PROBLEM:
Write out all the entries word for word, but skip any images.

MATERIAL SHOWN:
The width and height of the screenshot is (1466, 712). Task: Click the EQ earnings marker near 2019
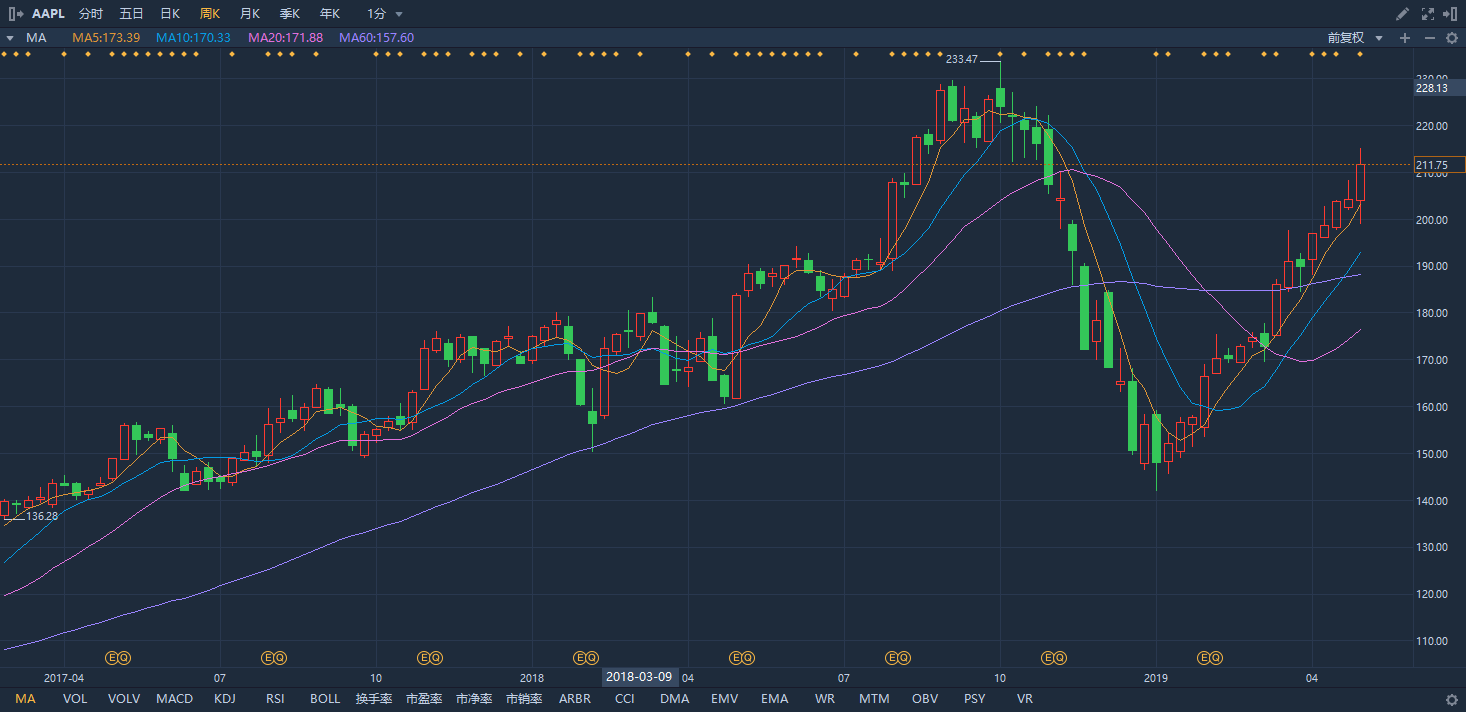[1210, 657]
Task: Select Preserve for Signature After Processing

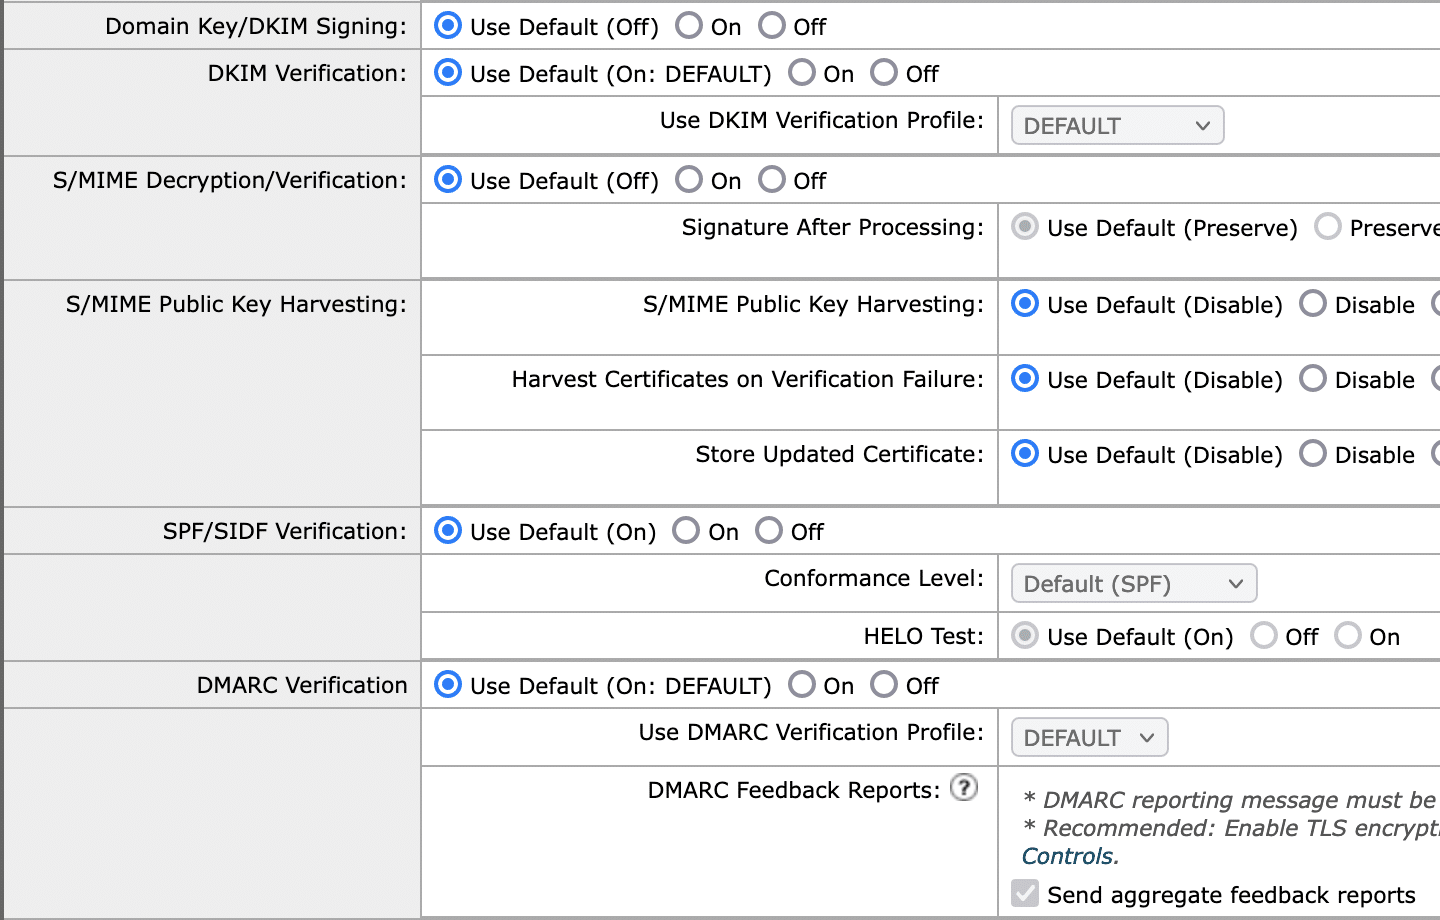Action: [x=1328, y=227]
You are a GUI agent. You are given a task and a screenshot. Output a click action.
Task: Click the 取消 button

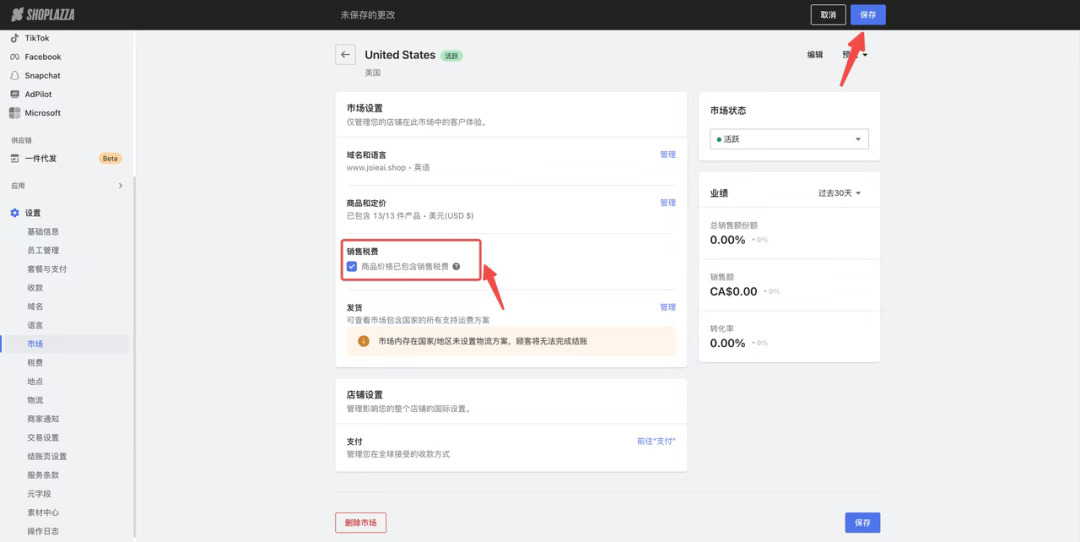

TASK OUTPUT:
The width and height of the screenshot is (1466, 712). Task: Click the EQ earnings marker near 2019
[1210, 657]
Task: Select Preserve for Signature After Processing

Action: [x=1328, y=227]
You are a GUI agent. You are given a task and a screenshot. Output a click action.
Task: Click the 取消 button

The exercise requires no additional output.